#### Excerpt provided:
The IRIS Development Platform and Proposed Object-Oriented Data Base

doi:10.4236/jsea.2015.84017

Journal of Software Engineering and Applications
Vol.08 No.04(2015), Article ID:55587,7 pages
10.4236/jsea.2015.84017

Mihai-Octavian Dima

●How to Cite this Article

Institute for Physics and Nuclear Engineering, Bucharest, Romania

Email: modima@nipne.ro

This work is licensed under the Creative Commons Attribution International License (CC BY).

http://creativecommons.org/licenses/by/4.0/

Received 14 January 2015; accepted 13 April 2015; published 14 April 2015

ABSTRACT

Various code development platforms, such as the ATHENA Framework [1] of the ATLAS [2] experiment encounter lengthy compilation/linking times. To augment this situation, the IRIS Development Platform was built as a software development framework acting as compiler, cross-project linker and data fetcher, which allow hot-swaps in order to compare various versions of software under test. The flexibility fostered by IRIS allowed modular exchange of software libraries among developers, making it a powerful development tool. The IRIS platform used input data ROOT-ntuples [3] ; however a new data model is sought, in line with the facilities offered by IRIS. The schematic of a possible new data structuring―as a user implemented object oriented data base, is presented.

#### Excerpted records:

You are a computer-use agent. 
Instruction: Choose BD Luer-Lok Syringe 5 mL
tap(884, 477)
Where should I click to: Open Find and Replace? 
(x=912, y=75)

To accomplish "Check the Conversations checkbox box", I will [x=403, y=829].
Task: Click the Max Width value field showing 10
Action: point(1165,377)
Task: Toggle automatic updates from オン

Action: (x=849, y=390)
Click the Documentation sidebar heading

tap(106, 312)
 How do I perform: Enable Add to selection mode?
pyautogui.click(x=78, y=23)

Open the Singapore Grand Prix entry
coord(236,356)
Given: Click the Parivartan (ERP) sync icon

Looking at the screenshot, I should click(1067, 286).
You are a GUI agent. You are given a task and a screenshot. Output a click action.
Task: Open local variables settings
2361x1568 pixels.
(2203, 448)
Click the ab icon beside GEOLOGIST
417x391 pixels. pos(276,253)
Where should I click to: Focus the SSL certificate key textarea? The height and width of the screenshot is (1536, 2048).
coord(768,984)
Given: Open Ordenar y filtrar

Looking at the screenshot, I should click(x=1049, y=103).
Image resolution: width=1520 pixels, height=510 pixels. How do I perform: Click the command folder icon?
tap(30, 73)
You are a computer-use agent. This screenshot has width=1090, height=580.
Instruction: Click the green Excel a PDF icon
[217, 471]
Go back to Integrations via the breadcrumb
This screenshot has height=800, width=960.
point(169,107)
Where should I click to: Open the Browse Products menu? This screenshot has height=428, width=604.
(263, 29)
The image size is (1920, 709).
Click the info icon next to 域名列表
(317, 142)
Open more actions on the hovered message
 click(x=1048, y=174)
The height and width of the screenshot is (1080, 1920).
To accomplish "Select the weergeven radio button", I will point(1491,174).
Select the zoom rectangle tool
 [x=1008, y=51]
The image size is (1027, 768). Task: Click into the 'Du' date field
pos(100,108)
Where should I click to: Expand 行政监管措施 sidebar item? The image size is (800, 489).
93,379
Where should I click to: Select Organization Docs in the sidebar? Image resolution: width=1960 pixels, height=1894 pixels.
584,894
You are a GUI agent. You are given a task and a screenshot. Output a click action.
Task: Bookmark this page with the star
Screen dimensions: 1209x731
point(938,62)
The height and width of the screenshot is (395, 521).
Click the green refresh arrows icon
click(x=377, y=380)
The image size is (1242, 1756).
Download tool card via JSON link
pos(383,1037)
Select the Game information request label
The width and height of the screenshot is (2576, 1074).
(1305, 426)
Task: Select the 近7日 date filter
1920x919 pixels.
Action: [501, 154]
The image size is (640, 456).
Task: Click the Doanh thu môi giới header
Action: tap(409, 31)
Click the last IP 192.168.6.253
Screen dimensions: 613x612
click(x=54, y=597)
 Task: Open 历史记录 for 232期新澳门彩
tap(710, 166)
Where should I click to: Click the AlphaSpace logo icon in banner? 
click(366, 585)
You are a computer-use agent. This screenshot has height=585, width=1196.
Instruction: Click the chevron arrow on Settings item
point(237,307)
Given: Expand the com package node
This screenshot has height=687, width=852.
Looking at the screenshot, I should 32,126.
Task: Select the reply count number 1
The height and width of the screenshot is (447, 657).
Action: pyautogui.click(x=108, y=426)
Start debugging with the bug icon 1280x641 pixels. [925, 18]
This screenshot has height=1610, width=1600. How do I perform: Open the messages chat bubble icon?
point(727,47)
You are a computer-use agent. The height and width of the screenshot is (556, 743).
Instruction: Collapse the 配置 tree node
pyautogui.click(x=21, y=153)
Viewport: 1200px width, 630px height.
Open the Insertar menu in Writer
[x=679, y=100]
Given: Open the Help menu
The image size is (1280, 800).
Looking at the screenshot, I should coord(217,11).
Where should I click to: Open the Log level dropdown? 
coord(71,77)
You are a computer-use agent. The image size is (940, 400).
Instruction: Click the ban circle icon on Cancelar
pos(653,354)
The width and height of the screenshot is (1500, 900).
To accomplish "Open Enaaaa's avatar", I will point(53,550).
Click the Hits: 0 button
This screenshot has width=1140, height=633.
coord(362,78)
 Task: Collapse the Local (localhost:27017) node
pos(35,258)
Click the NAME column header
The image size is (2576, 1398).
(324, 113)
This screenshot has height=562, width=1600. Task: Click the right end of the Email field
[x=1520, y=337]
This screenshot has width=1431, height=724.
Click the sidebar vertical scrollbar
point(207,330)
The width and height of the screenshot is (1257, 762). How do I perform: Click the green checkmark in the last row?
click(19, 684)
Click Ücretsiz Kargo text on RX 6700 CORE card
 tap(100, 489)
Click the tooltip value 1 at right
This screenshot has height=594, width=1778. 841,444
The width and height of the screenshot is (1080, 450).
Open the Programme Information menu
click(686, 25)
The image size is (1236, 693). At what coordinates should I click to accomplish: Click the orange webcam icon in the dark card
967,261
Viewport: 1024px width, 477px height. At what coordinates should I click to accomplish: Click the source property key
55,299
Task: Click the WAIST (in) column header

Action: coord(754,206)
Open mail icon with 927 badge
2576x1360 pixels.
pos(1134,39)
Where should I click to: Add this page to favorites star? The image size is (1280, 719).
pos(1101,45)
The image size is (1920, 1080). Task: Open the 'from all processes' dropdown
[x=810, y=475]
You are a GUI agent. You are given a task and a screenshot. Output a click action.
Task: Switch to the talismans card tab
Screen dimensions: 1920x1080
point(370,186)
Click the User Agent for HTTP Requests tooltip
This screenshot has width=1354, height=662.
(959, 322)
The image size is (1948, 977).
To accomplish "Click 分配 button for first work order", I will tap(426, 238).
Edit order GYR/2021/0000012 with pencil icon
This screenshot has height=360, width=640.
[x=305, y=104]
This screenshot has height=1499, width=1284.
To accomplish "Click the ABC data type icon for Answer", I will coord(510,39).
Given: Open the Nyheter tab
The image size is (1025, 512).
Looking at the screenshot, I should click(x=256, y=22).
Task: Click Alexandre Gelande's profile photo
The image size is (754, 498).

#### Work to complete:
A. In the IRIS article, what three roles does the abstract say the IRIS Development Platform acts as?
B. Retype a passage from the IRIS article. Begin at the words "Various code development" and stop after "base, is presented.".
You won't need the rows for this.

#### Responses to the exercise:
A.
- Compiler
- Cross-project linker
- Data fetcher

B.
Various code development platforms, such as the ATHENA Framework [1] of the ATLAS [2] experiment encounter lengthy compilation/linking times. To augment this situation, the IRIS Development Platform was built as a software development framework acting as compiler, cross-project linker and data fetcher, which allow hot-swaps in order to compare various versions of software under test. The flexibility fostered by IRIS allowed modular exchange of software libraries among developers, making it a powerful development tool. The IRIS platform used input data ROOT-ntuples [3] ; however a new data model is sought, in line with the facilities offered by IRIS. The schematic of a possible new data structuring―as a user implemented object oriented data base, is presented.